東京高等裁判所 昭和26年(う)1843号 判決
窃盜罪は不法領得の意思を以て一般の慣習に従い事実上物の支配をする者の意思に反して自己の所持に移すことによつて成立するものである。原判決の認定したところによれば被告人は昭和二十五年一月頃から結城新八の妻つたと懇ろになつたが、右つたが家庭の不満や被告人と夫婦になれないこと等から世を悲観して被告人に死の逃避行を求め、ここに被告人は同年七月三十日右つたと相携えて箱根の温泉等を廻り歩いて所持金を使い果した揚句、同年八月八日午後四時頃原判示仙石原村台ケ嶽の山林内において、つたから「先に自分を殺してくれ」と頼まれてこれを承諾し、所持の拳銃で同女を射殺し(原判示第二)右つたを死亡させた直後俄かに帰郷旅費に充てるため日頃右つたが左薬指及び手首にはめて所持していた原判示指輪一個及び腕時計一個を抜取つた(原判示第三)と謂うのであつて、この事実はいずれも原判決挙示引用の各証拠により優にこれを認め得るのである。

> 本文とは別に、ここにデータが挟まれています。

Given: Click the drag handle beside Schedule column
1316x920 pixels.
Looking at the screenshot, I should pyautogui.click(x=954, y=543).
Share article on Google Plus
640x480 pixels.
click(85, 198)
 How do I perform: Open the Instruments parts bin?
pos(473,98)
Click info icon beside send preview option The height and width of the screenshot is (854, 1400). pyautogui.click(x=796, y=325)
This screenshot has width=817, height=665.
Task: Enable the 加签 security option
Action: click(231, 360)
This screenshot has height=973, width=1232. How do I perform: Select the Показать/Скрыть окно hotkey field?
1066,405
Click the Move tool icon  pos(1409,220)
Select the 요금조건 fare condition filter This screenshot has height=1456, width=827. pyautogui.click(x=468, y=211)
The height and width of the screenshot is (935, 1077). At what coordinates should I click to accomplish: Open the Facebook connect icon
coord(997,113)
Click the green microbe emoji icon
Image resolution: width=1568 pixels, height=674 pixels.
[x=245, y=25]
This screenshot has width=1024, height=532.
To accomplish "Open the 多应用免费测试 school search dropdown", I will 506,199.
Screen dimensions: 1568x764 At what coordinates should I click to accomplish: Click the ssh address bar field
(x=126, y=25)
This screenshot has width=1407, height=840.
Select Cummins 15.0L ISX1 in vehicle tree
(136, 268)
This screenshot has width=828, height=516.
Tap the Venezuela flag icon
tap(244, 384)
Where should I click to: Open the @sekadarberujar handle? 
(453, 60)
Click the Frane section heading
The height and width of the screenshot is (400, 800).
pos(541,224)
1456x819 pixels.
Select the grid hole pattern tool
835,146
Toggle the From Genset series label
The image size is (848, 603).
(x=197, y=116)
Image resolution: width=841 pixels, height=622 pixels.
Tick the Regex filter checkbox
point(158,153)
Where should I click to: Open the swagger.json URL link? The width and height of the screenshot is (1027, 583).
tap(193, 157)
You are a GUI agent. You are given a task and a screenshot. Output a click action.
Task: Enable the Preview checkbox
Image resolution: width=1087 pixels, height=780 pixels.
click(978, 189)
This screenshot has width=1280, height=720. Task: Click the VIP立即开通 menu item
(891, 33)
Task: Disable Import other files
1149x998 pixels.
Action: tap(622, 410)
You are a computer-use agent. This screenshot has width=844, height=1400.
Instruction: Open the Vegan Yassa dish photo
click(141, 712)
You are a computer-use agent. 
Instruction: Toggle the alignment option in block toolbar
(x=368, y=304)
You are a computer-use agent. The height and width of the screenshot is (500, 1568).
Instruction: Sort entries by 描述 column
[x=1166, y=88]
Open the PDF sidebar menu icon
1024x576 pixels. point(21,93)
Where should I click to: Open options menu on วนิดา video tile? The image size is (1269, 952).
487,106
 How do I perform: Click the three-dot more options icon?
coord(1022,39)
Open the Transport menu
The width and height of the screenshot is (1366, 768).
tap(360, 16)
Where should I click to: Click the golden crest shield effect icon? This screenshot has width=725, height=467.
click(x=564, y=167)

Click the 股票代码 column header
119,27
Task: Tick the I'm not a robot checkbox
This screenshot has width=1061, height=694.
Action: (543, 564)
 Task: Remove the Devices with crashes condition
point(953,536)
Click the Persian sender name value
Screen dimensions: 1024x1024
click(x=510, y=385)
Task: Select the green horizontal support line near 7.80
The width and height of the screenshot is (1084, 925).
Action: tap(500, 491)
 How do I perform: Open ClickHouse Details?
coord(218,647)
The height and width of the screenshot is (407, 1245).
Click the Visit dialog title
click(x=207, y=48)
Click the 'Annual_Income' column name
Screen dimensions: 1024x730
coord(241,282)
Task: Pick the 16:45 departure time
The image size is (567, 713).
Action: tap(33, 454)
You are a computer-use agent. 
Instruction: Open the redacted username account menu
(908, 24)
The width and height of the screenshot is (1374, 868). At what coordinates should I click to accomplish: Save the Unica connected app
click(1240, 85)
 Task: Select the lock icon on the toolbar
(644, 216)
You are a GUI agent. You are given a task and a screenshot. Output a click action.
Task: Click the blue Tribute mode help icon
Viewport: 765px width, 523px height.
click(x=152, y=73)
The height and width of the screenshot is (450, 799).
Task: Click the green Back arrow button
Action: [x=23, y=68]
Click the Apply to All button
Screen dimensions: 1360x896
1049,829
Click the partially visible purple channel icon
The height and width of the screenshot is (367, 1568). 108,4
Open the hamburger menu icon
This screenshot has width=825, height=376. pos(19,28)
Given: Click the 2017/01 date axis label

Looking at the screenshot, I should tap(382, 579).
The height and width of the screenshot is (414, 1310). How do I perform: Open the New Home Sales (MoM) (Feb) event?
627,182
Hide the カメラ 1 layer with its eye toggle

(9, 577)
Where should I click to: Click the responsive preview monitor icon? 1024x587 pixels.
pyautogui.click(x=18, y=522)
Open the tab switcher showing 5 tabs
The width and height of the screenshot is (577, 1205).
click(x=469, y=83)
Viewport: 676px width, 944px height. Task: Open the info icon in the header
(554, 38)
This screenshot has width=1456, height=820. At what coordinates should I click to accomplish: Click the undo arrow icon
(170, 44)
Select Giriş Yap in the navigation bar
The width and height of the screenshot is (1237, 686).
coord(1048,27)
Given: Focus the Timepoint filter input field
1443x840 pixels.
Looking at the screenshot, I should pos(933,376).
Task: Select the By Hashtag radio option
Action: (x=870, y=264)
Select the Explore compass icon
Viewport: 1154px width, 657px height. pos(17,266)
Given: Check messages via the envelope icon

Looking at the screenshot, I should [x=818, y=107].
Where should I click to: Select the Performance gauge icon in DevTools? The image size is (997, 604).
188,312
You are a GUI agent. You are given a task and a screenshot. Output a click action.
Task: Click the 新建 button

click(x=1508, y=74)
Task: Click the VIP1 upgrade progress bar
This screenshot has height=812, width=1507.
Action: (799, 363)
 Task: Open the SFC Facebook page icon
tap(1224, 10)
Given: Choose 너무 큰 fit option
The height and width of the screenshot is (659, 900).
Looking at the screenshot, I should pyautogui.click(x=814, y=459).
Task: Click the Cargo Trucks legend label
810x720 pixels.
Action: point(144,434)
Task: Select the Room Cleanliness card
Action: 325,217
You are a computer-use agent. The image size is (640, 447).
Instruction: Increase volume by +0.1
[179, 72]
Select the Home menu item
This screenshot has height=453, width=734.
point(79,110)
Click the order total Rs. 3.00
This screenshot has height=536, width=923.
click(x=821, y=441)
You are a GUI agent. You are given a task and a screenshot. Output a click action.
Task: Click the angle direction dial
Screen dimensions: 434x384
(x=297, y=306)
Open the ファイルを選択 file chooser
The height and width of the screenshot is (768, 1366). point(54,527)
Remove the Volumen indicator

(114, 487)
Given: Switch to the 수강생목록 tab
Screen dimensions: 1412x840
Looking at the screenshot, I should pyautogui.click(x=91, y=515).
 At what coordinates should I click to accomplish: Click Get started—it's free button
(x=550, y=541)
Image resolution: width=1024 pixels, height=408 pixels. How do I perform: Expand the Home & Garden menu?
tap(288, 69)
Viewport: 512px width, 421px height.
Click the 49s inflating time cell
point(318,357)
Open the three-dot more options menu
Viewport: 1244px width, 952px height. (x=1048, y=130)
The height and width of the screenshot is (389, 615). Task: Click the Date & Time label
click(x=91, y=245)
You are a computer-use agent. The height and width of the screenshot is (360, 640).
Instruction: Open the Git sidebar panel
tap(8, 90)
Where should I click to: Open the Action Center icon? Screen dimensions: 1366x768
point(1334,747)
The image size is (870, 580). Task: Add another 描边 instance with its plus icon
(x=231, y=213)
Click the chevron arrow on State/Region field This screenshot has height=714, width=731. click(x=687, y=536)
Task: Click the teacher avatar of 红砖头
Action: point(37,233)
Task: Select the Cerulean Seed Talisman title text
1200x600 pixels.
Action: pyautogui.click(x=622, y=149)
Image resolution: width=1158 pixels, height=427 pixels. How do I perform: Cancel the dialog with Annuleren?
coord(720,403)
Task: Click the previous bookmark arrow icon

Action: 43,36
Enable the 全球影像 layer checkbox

而して一般には財物の占有者が死亡した場合においてそれが人里離れた場所であつた場合には、その占有権を承継取得すべき被害者の相続人その他右財物を現実に支配する者がその場に存在しないから、右被害者の占有していた財物は占有離脱物となるとも考えられるが、前記の如く被告人は嘱託により前記つたを殺害したものにもせよ、自ら右財物の占有離脱の原因たるつたの死を客観的に惹起したのみならず更にその事実を主観的に認識していたのであるから、たまたま同所に来合せた第三者がつたの所持品を領得するのとはその法律上の評価を異にするものと謂わなければならない。本件の場合においてもつたが生前においてその所持する財物を被告人に与えるとの死因贈与契約をなしたことは本件記録を精査しても到底これを認め難いところであるから、つたの死亡により加害者たる被告人がその所持品の所有権乃至は事実上の支配権を取得するものとなすべき何等の根拠がないと謂わねばならない。むしろ、社会通念に照らし被害者たるつたが生前所持した財物はその死亡直後においてもなお継続して所持しているものと解し、これを保護するのが法の目的に叶うものと謂わなければならない。蓋し被害者からその財物の占有を離脱させた自己の行為の結果を利用し該財物を奪取した一連の被告人の行為は他人たる被害者の死亡という外部的事実によつて区別されることなく客観的にも主観的にも利用意図の媒介により前後不可分に一体をなしていると見るのが相当であるから、かゝる行為全体の刑法上の効果を綜合的に評価し、以て被害者の所持をその死亡直後においてもなお継続的に保護することが犯罪の具体的実情に適合し、惹いては社会通念に合致するものと謂うべきである。従つて被告人の原判示第三の行為は被害者つたの所持する財物を奪取したものとして窃盜罪を構成するものとなすべきであるから、これを単に占有離脱物横領罪に過ぎないとなし、刑法第二五四条を適用すべきものとする論旨には到底賛成できない。それゆえ原判決には所論のような擬律錯誤の違法がないから論旨は理由がない。